I raised an eyebrow. “Why? We both know it’s empty.”
He didn’t like this. “Shut up and do as I said.”
I reached out and punted the offending gun in his direction. Without taking his eyes off of me, he retrieved it and stuck it in the pocket of his sport coat.
“I’m leaving,” he said, backing up. “I can leave with you breathing, or not breathing. You have a preference?”
Great, a smart-aleck burglar. “Sure.”
“That’s what I thought,” he said. “Then here’s what you have to do to stay alive. Don’t try and follow us.” I saw his eyes rake my naked body and he smiled slightly. “Although that would be a vision, wouldn’t it, you running through Glenn Ford in the altogether?”
A wise-ass with an educated vocabulary—now, there couldn’t be too many of those around town. Might make finding him easier, because I was going to find him. It was my new mission in life.
“Count to a thousand before you start getting all hysterical and calling for help. Anything less than that, I’ll come back and shoot you with your own gun.”
I sighed inwardly and made a mental note to humiliate him publicly as soon as possible.
“The one-bullet thing?” he said. “I do that for a reason. There’s entirely too much violence in the world today. Bullets work on the same principle as money—if you have it, you tend to spend it. I’d rather rely on my wits.”
He’d been backing up as he lectured. A moment later I heard the kitchen door slam. Two moments later I heard a car squeal its tires as it tore out of the alley onto the street that ran in front of the row house.
“Great!” I said to the empty house. “I get my ass kicked naked and lose my gun in the process.”
I shook my head, plucked the towel up off the hallway floor and headed for the phone. Every bone and muscle in my body ached, but nothing hurt as much as my pride. I’d let a group of punks, Jake Carpenter almost certainly one of them, break into the house and run, making a clean getaway. Damn!
I limped into the kitchen, picked up the phone and dialed.
“911 operator,” the voice answered. “Do you have an emergency?”
A few smart-assed responses came to mind before I finally managed to say, “There’s been a break-in at 361 Mary Street.”
“Is anyone injured?” the voice asked in a perfectly unconcerned monotone.
“It’s nothing I won’t live through,” I said, and hung up.
By the time the uniforms arrived, I was dressed and disturbing the crime scene. I was trying to find out what, if anything other than my weapon, was missing.

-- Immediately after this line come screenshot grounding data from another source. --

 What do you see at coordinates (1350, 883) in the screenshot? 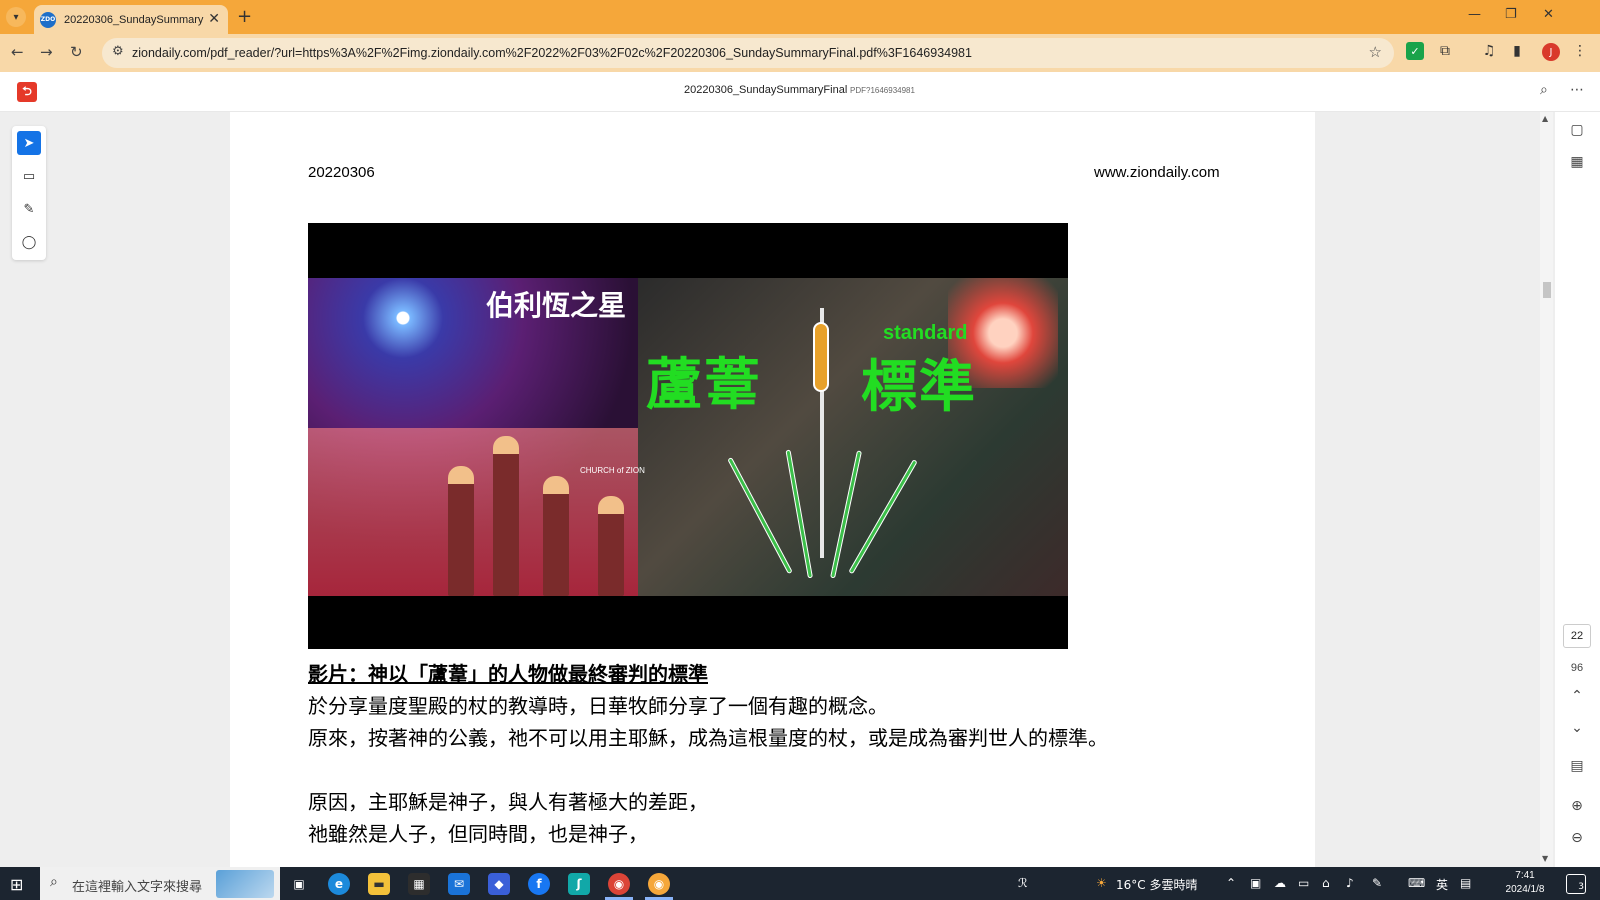
I see `volume-icon: ♪` at bounding box center [1350, 883].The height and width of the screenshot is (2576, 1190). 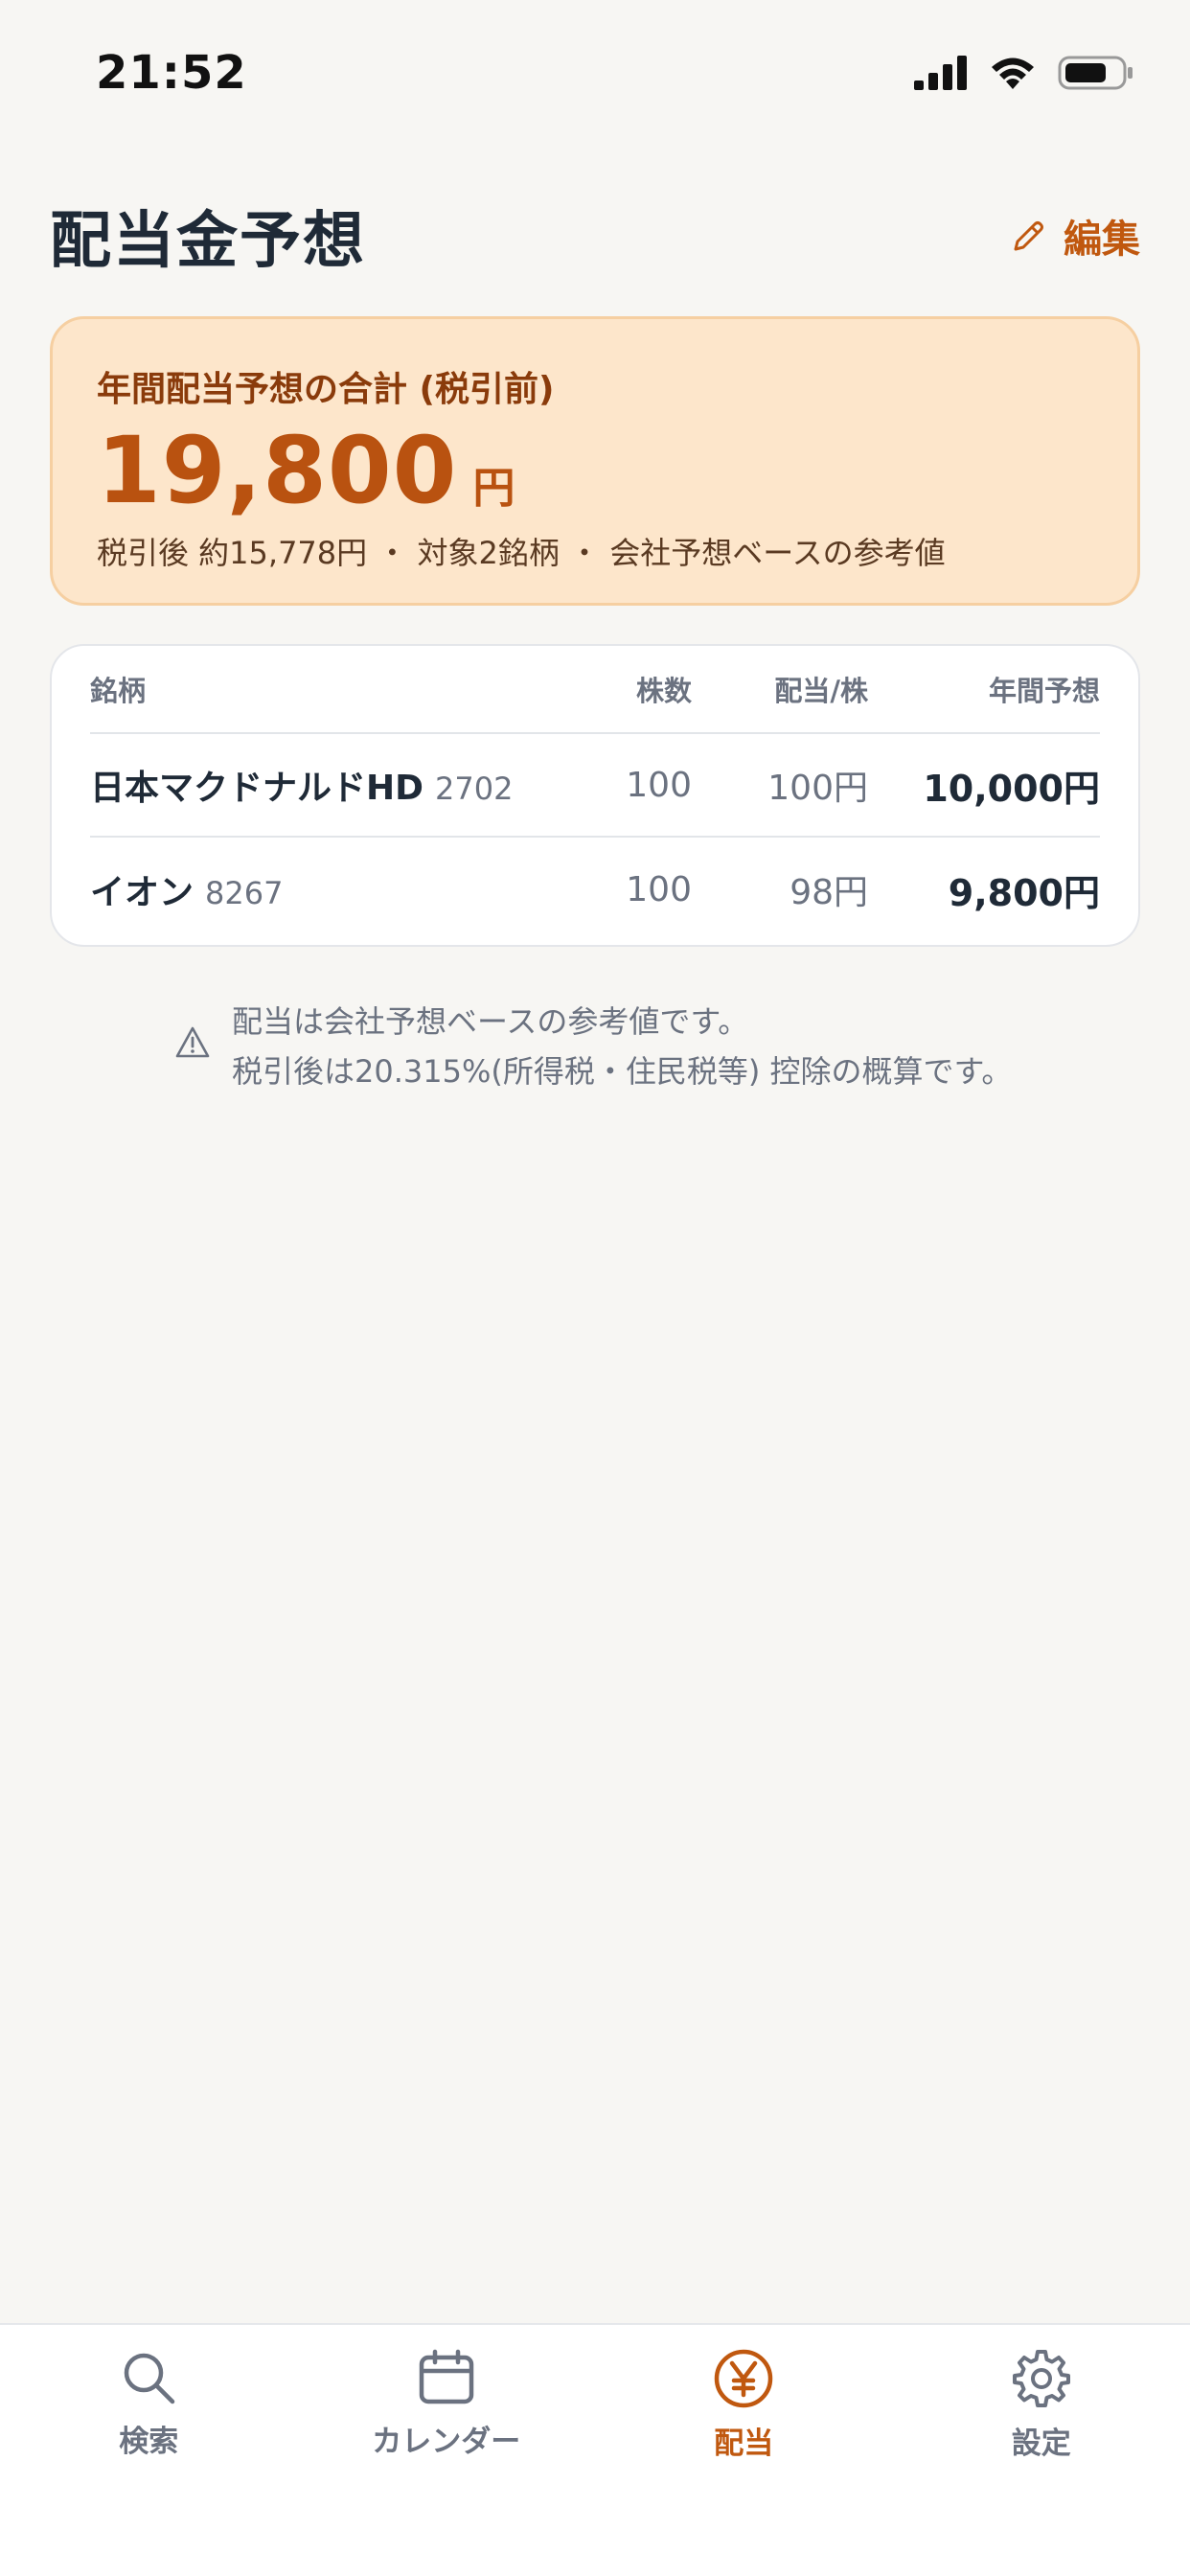 I want to click on gear-icon, so click(x=1041, y=2378). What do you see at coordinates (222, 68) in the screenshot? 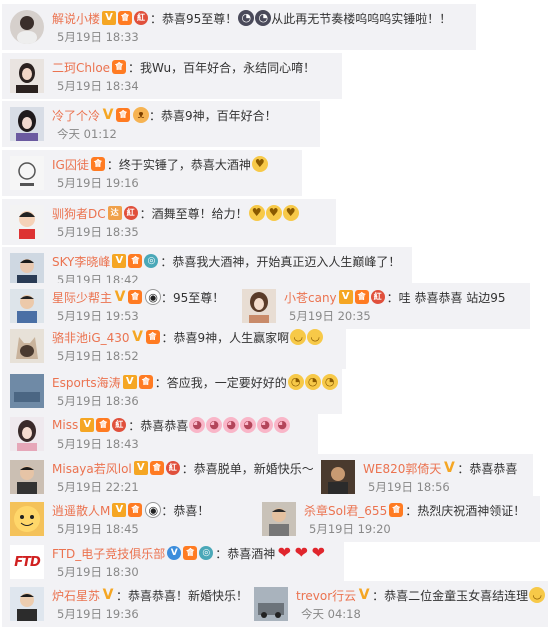
I see `comment-text: ：我Wu，百年好合，永结同心唷！` at bounding box center [222, 68].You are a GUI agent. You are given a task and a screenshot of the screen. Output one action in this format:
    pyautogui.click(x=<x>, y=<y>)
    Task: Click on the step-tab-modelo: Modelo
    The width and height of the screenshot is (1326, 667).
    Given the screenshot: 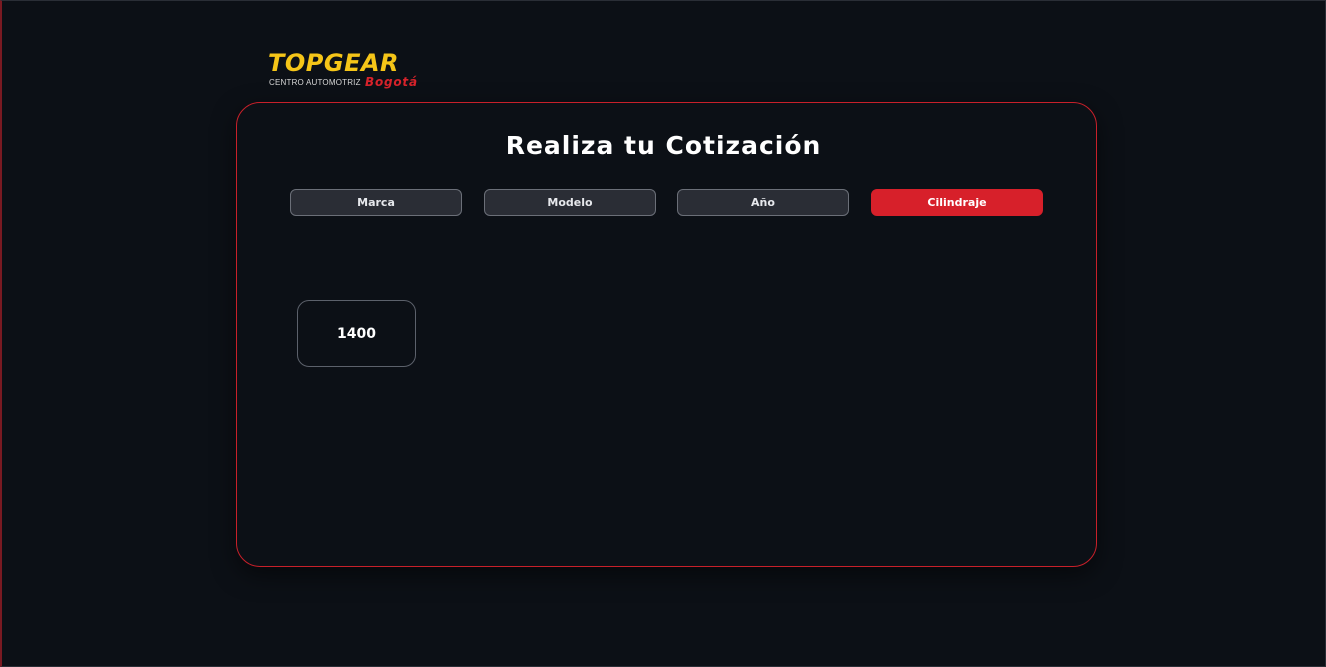 What is the action you would take?
    pyautogui.click(x=570, y=202)
    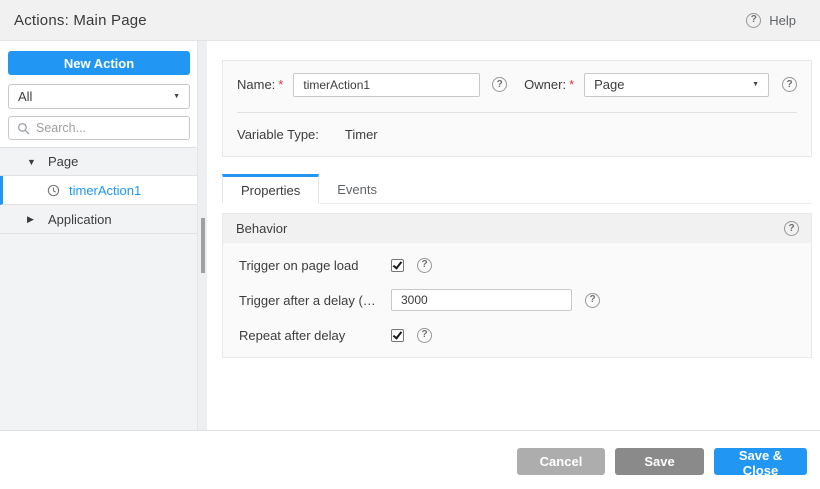 The height and width of the screenshot is (489, 820). Describe the element at coordinates (792, 228) in the screenshot. I see `behavior-help-icon: ?` at that location.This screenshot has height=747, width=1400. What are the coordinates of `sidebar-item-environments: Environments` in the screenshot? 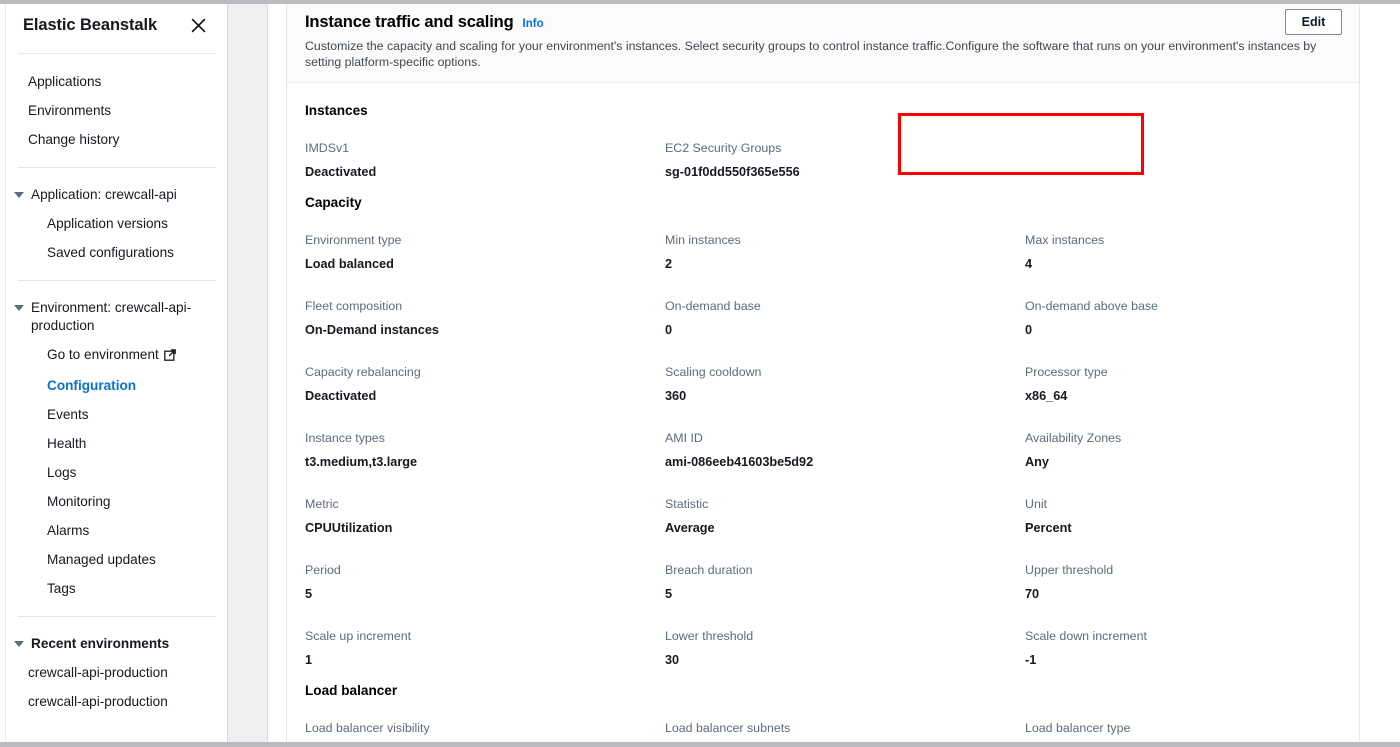 It's located at (116, 110).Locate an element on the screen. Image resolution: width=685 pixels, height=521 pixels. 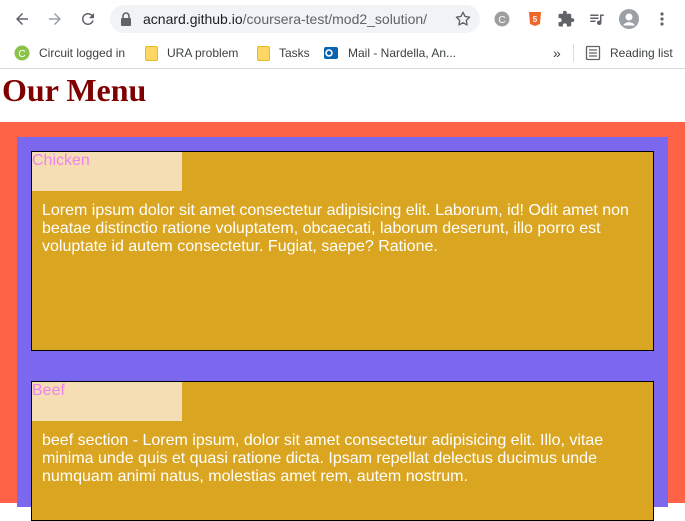
lock-icon is located at coordinates (126, 19).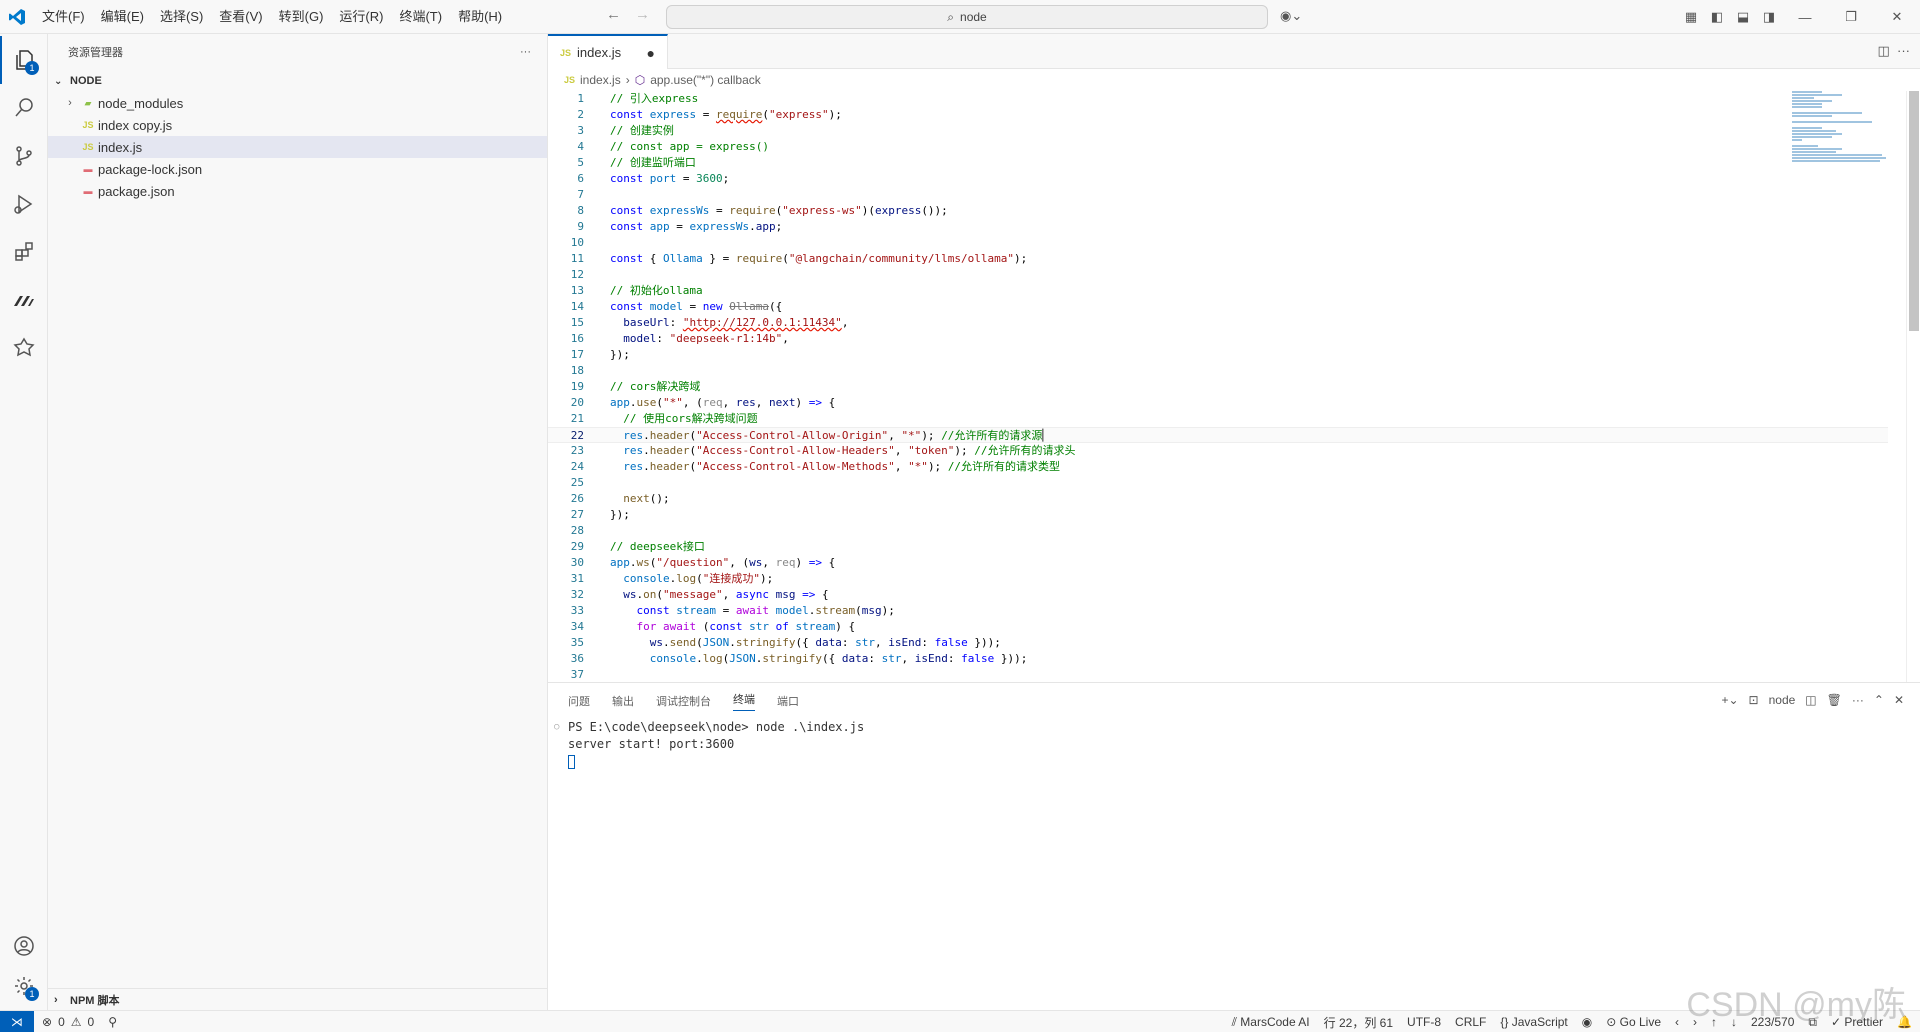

I wanted to know why Jake had taken the risk of breaking into Aunt Lucy’s house in broad daylight, but I thought I already knew. I figured he was looking for the papers I’d found in Uncle Benny’s workroom.
When I’d accused him of owing Uncle Benny money, he must’ve known I’d found the agreement. He was probably trying to remove any sign that Uncle Benny had lent him money. Maybe he planned to deny he owed the family a dime.